This essay will evaluate how useful the concept of strategic culture is in explaining the divergence in security policies and practices of European states. The essay will necessarily start with a theoretical discussion about if and how strategic culture can be used to explain the strategic behavior of states. First, I will argue that it is theoretically impossible to essentialize strategic culture and to regard it as an independent causal factor for particular strategic behavior. Rather, I argue that strategic culture nevertheless has utility, and must be regarded as the context that constitutes strategic decision-making. Second, I propose to disaggregate strategic culture to engage more concretely with the strategic culture of European states. Third, I show that the United Kingdom (UK), France and Germany have different strategic behaviors, because their diverging strategic cultures have constituted strategic decision-makers differently. Fourth, I argue that a multiplicity of other factors that influence strategic decision-making exist; strategic culture should not be regarded as one of many factors, but rather as the context that shapes how other factors are acted upon. Finally, I will conclude that the concept of strategic culture is highly useful for explaining the diverging security policies and practices of European states, because it provides a reason for why strategic behavior is resistant to change; it shapes trajectories of appropriate behavior; and it constrains strategic decision-makers, thus shaping strategic decision-making.

What is Strategic Culture?

An analysis of the usefulness of strategic culture must necessarily depart from a theoretical discussion, as the utility of strategic culture for security analysis depends on whether one believes the concept should be used to ‘explain’, or to ‘understand’ strategic decision-making (Meyer, 2005a: 526). The ‘explaining-understanding’ dichotomy refers to two distinct approaches to international politics: ‘explaining’ emphasizes the structural and causal conditioning of international politics, whereas ‘understanding’ focuses on  the conditioning of actors by factors such as rules, intentions and context (Hollis & Smith, 1990: 7-9). This translates to the question whether strategic culture determines or shapes the strategic decision-making of states (Biava, Drent & Herd, 2011: 1228).

Alistair Johnston takes the view that strategic culture determines strategic decision-making.
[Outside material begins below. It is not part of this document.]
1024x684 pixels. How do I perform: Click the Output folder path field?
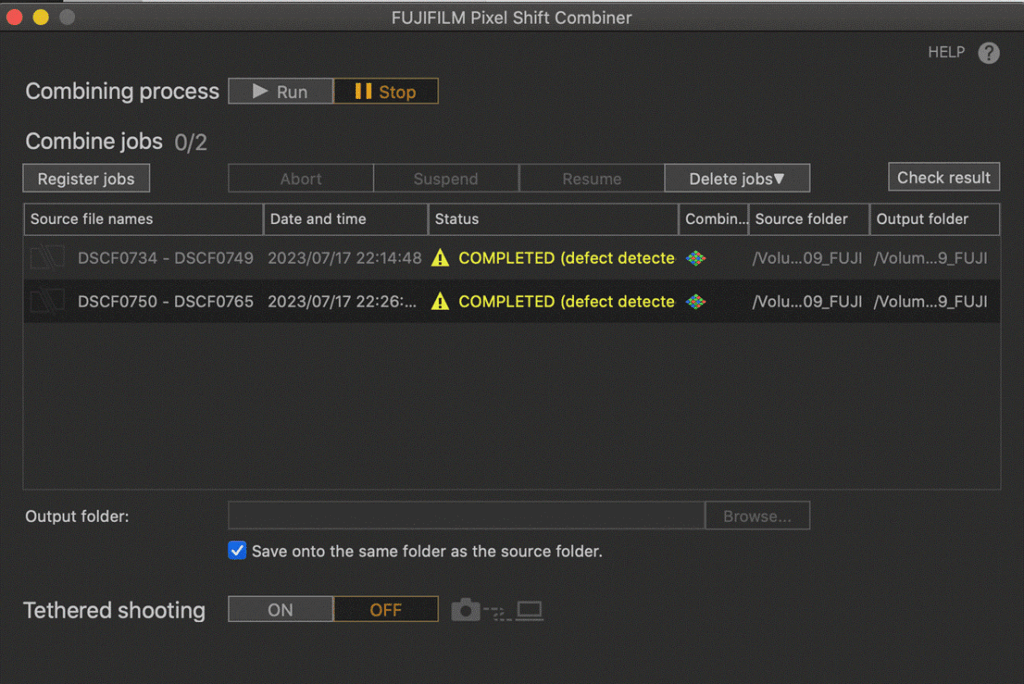[466, 516]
Johnston regards strategic culture as a potentially important independent variable that can be used to predict strategic choice (Johnston, 1995: 46). Moreover, he argues that strategic culture should be devised into a notion that can be distinguished from non-cultural variables (Johnston, 1995: 45). It seems compelling to approach strategic culture in this way, as it allows one to assess the comparative advantage of a particular strategic culture and to contrast cultural factors with other causal factors (Meyer, 2005a: 527). There are, however, limits to Johnston’s approach. It is impossible to distinguish strategic culture from non-strategic variables; culture is among the most difficult notions to essentialize, and it would thus be a Herculean task to operationalize strategic culture. Finding observable and quantifiable data to prove the existence of a particular strategic culture would be virtually impossible (Poore, 2003: 283). Thus, the concept of strategic culture is less useful in the sense that it cannot be employed to say that if a state has strategic culture x, it will engage in behavior y.
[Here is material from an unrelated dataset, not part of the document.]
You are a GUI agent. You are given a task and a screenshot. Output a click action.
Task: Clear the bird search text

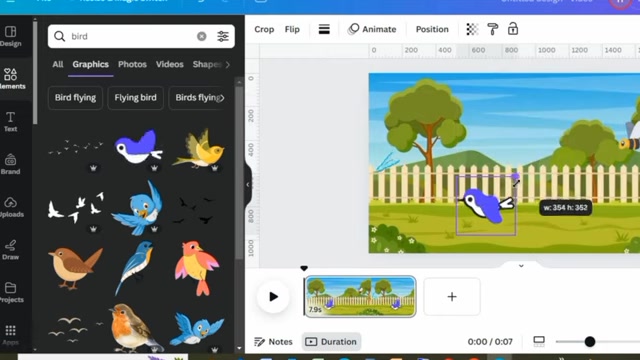pyautogui.click(x=202, y=36)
Colin Gray, who suggests that strategic culture ‘provides context for understanding, rather than explanatory causality for behavior’, takes an opposing view (Gray, 1999: 49). As explained above, using strategic culture for causal theorizing is senseless due to the sui generis nature of culture (Glenn, 2009: 539).Strategic culture is, however, still necessary for a proper understanding of a state’s strategic decision-making. Gray points out that ‘everything a security community does is encultured’ (Gray, 1999: 52).All strategic decision-making is carried out by human beings and their institutions, and no strategic decision-maker can approach security issues with a tabula rasa. Rather, every human being involved in decision-making is an encultured being with beliefs, assumptions and norms that constitute their knowledgeable practice. Strategic behavior cannot be without culture, because culture is what gives meaning to practice (Gray, 1999: 52). Hence, strategic culture is essential to understand a state’s strategic behavior; it is an ever-present factor that helps to shape strategic decision-making (Booth, 2005: 25).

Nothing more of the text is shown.